Agent Documentation Evaluation

Validates that AGENTS.md (and the skill system) gives agents enough context to work correctly on this project. Use after modifying AGENTS.md, adding/removing skills, or changing core workflows.

Why This Exists

AGENTS.md is loaded into every agent's context. It must be:

Complete enough that agents can make correct decisions without guessing
Concise enough that it doesn't waste context window on info available via skills/help
Accurate — wrong information is worse than missing information

This skill tests completeness by spawning subagents with real-world scenarios and checking if they know what to do.

When to Use

After trimming or restructuring AGENTS.md
After adding/removing/renaming skills
After changing core workflows (task lifecycle, PR flow, shadow branch)
Periodically as a health check

How It Works

Phase 1: Read Current State

Read the current AGENTS.md and the scenario reference file:

Read: AGENTS.md
Read: docs/agents-eval-scenarios.md

Phase 2: Spawn Evaluation Agents

For each scenario group, spawn a subagent that:

Receives ONLY the current AGENTS.md content (plus skill blurbs as they would normally)
Gets asked the scenario question
Must answer what it would do and why

Spawn 3-4 agents in parallel, each handling a cluster of related scenarios:

Agent 1 — Setup & Architecture (Scenarios 1, 2, 11):

First session setup
Shadow branch understanding
Where to find information

Agent 2 — Task Lifecycle & Loop Mode (Scenarios 3, 4, 5, 12):

Inheriting work
Blocking decisions
Post-block behavior
Batch operations

Agent 3 — Spec-First & PR Flow (Scenarios 6, 7, 10, 14, 15):

Adding features (spec-first)
PR workflow pairing
Scope expansion
Plan-to-spec
Commit convention

Agent 4 — Testing & CI (Scenarios 8, 9, 13):

ULID gotchas
E2E test setup
CI limitations

Phase 3: Grade Responses

For each scenario, compare the agent's response against the expected answer:

Grade	Criteria
PASS	Correct action AND correct reasoning
PARTIAL	Correct action but wrong/missing reasoning, or mostly right with minor gaps
FAIL	Wrong action, would lead to incorrect behavior

Phase 4: Report & Fix

Present results as a scorecard:

## Evaluation Results

| # | Scenario | Grade | Notes |
|---|----------|-------|-------|
| 1 | First Session Setup | PASS | Correctly identified bootstrap |
| 2 | Shadow Branch | PARTIAL | Knew CLI-only but didn't mention auto-commit |
| ... | ... | ... | ... |

**Score: 13/15 PASS, 1 PARTIAL, 1 FAIL**

### Gaps Found
- Scenario 2: AGENTS.md doesn't emphasize auto-commit enough
- ...

### Recommended Fixes
- Add sentence about auto-commit to Shadow Branch section
- ...

If FAILs are found, propose specific AGENTS.md edits to fix them.

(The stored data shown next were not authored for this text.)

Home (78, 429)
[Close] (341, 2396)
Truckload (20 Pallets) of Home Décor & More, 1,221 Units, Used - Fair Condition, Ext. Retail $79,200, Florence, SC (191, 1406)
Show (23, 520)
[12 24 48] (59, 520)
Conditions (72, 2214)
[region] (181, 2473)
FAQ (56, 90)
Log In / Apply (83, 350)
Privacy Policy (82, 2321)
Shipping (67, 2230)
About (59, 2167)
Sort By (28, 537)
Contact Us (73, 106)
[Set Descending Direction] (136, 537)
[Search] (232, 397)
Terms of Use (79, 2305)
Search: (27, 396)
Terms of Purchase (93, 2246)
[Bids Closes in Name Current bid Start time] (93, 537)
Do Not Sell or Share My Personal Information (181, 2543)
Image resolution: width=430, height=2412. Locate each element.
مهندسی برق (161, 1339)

Prompt Template for Eval Agents

Use this prompt template when spawning evaluation agents:

You are an AI agent that has been given the following project documentation.
Answer each scenario question by explaining EXACTLY what you would do and why.
Be specific about commands, order of operations, and decision rationale.

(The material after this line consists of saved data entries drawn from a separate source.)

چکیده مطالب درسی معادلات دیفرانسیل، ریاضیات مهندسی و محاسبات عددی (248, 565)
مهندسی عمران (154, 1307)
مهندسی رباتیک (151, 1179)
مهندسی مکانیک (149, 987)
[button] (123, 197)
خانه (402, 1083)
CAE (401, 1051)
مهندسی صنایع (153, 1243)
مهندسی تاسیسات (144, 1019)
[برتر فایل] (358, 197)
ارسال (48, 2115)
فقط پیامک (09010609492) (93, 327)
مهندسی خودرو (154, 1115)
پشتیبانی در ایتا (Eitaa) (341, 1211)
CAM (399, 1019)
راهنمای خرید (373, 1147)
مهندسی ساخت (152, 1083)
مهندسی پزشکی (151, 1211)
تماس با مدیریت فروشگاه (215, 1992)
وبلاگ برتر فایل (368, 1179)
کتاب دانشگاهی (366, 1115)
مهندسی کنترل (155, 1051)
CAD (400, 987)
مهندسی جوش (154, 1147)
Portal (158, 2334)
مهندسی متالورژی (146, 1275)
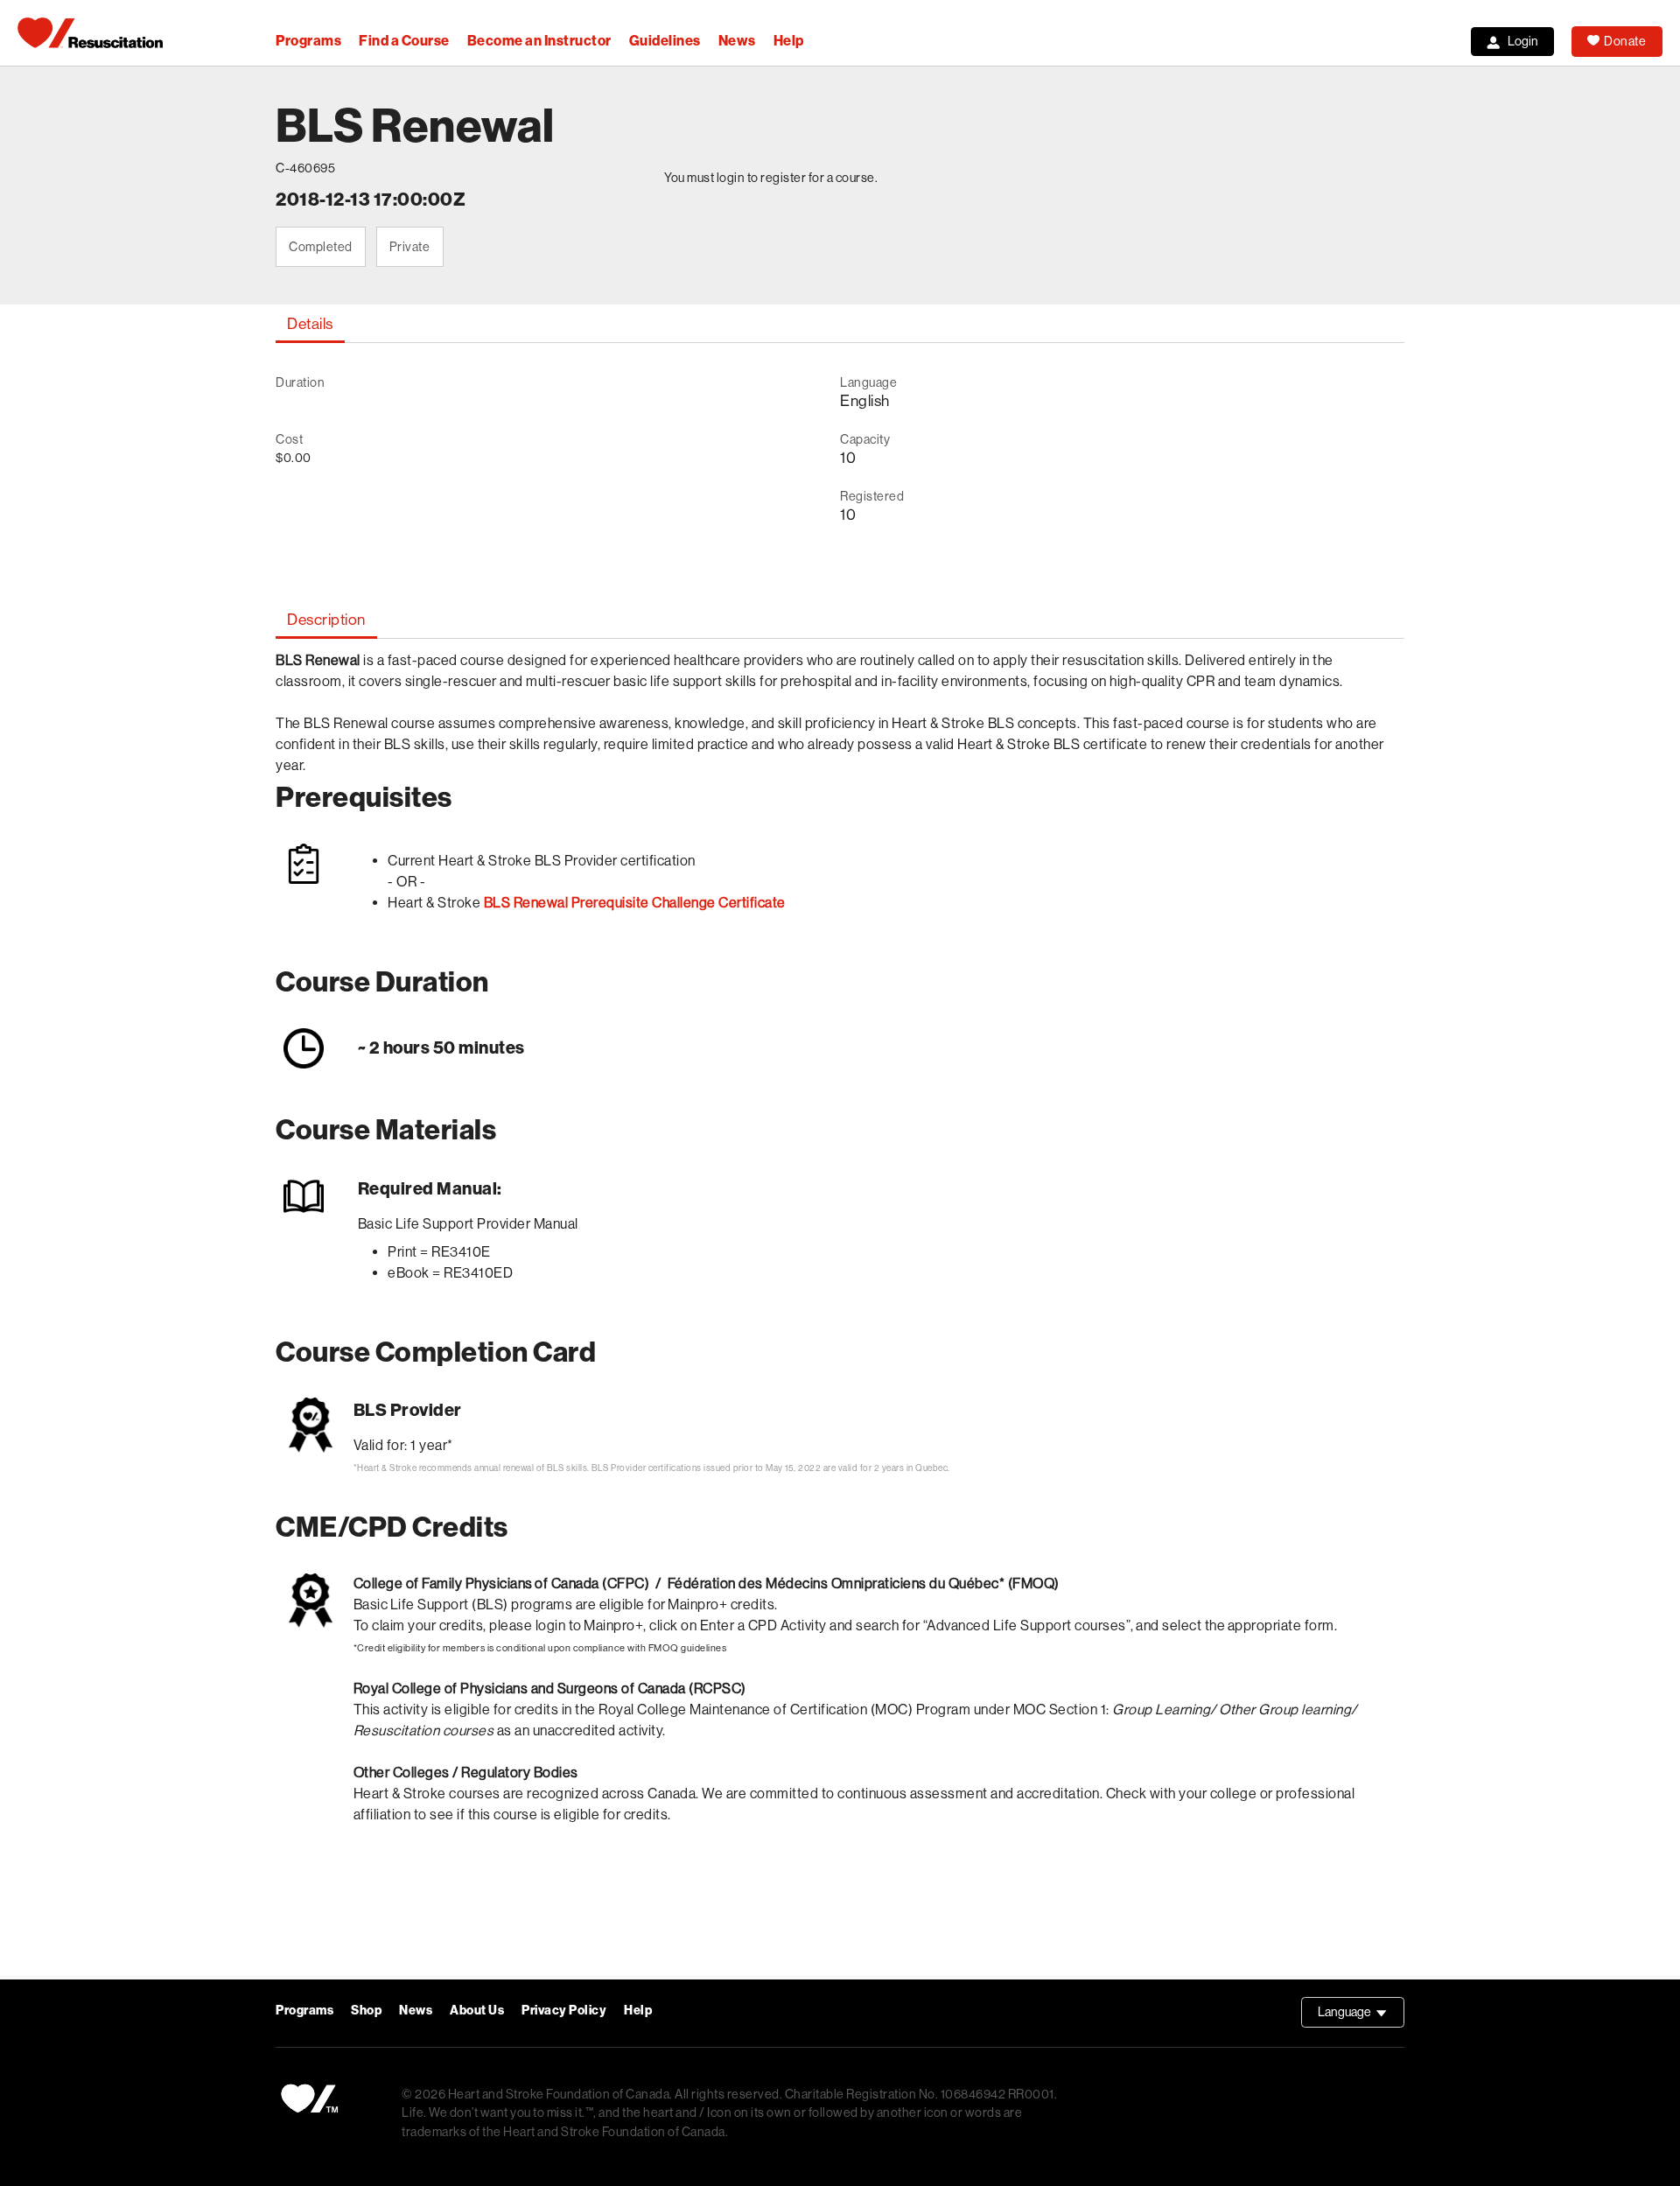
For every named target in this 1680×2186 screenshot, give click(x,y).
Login (1523, 41)
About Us (477, 2010)
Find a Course (404, 40)
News (737, 40)
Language (1361, 2016)
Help (789, 40)
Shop (366, 2010)
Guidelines (665, 40)
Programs (308, 40)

If you don't have enough information to answer confidently, say "INSUFFICIENT INFO"
and explain what's missing.

---
PROJECT DOCUMENTATION:
<paste AGENTS.md content here>
---

SCENARIOS:
<paste relevant scenarios here>

For each scenario, respond with:
1. **Action**: What you would do (specific steps)
2. **Reasoning**: Why you chose this approach
3. **Confidence**: High/Medium/Low

Scenario Reference

The full scenario set lives at docs/agents-eval-scenarios.md. Each scenario tests knowledge of a specific area:

Scenario	Tests
1. First Session Setup	Bootstrap, setup
2. Shadow Branch Confusion	Architecture, CLI-not-YAML
3. Inheriting Work	Task priority, state
4. Task Blocking Decision	Blocking criteria
5. After Blocking in Loop	Agent dispatch continuation
6. Adding a New Feature	Spec-first flow
7. PR Workflow	PR + PR-review pairing
8. Test Fixture ULID	Silent failure gotcha
9. E2E Test Setup	Fixture isolation
10. Scope Expansion	Alignment during work
11. Where to Find Info	Information hierarchy
12. Batch Operations	Efficiency patterns
13. CI Test Failure	CI limitations
14. Plan to Implementation	Plan mode, spec-first
15. Commit Convention	Trailers, linking

Adding New Scenarios

When you discover a gap (agent made a wrong decision due to missing docs), add a scenario:

Add to docs/agents-eval-scenarios.md following the existing format
Include: situation, expected answer, what knowledge it tests
Run $eval-agents to verify the new scenario passes with current docs
If it fails, fix AGENTS.md first, then re-run

Key Principles

Test real decisions, not trivia — scenarios should reflect actual moments where an agent could go wrong
Expected answers are prescriptive — they represent the project's preferred way of working
PARTIAL is a signal — if agents consistently get partial credit on a topic, the docs need strengthening
Low confidence = doc gap — if an agent says "I'm not sure" about something important, that's a fix needed

Long-Context Stress Testing

Tests whether agents retain AGENTS.md rules after accumulating significant context from real codebase exploration. This simulates the real failure mode: rules loaded at token 0 get diluted by token 80k+.

Why Stress Test

In real sessions, agents:

Load AGENTS.md at conversation start
Spend 30-100k tokens reading code, running commands, editing files
Make a critical decision that requires recalling an AGENTS.md rule

The standard eval tests recall with minimal context. Stress testing adds realistic cognitive load between learning and recall.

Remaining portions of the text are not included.